19 Olympiasieger in drei Tagen

Gerber freute sich jedenfalls, am Montag in Zürich mit SKA St. Petersburg «das wohl beste Team Europas» zu bewundern. Sportlich war der Auftritt der KHL tatsächlich sehenswert. Es gab Highlights, die man von der Schweizer Liga nicht kannte. St. Petersburgs 40-jähriger Starstürmer Pawel Dazjuk, eines der raren Mitglieder des Triple Gold Clubs (mindestens einmal Gewinner von Stanley Cup, Olympia- und WM-Gold), verzückte mit technischen Kabinettstücken und dem Siegtreffer zum 2:1. Sportlich überzeugten die beiden Teams mit guter Organisation, Tempo, defensiver Disziplin und nur sehr wenigen Fehlern.

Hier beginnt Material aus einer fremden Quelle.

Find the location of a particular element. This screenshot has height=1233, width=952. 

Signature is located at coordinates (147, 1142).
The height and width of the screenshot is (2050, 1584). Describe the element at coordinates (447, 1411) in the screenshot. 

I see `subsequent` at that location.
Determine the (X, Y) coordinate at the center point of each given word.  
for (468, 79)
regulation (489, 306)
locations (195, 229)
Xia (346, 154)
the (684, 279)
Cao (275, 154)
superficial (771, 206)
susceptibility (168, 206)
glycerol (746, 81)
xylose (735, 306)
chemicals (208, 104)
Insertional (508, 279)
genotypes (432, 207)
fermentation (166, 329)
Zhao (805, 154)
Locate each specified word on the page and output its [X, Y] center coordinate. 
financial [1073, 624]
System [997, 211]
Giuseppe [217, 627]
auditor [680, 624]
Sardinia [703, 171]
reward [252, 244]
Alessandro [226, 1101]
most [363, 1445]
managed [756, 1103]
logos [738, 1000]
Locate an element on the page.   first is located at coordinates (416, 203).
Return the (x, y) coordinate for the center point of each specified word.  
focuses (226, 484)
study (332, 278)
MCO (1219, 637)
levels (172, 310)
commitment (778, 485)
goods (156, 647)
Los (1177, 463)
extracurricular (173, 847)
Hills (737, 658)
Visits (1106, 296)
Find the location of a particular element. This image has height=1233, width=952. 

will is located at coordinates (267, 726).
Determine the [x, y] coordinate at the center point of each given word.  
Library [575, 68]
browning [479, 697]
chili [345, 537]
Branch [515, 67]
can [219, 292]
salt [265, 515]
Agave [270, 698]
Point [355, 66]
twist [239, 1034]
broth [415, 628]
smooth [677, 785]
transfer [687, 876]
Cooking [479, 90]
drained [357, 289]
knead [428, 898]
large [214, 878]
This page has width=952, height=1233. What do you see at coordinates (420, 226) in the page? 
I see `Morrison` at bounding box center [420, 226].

Im Gegensatz zu den beiden Spielen in Wien im Oktober, bei denen Slovan Bratislava 0:9 und 0:7 verlor, lieferten die Letten dem Favoriten einen guten Kampf. Und bei St. Petersburg und ZSKA Moskau spielen insgesamt 19 Olympiasieger von Pyeongchang. Mit nur gut 4500 Fans - der Minusrekord der Lions in dieser Saison liegt bei 8203 Zuschauern - fehlten aber die Emotionen und ein Aha-Effekt. Es war eher hochstehendes Schach auf Eis als ein feuriger Kasatschok.

Das erste von zwei Spielen der KHL World Games - das zweite findet am Mittwochabend zwischen Riga und ZSKA Moskau statt - war gute Unterhaltung für den Hockeykenner, aber kein Argument, dass die Schweiz auf die KHL gewartet hat.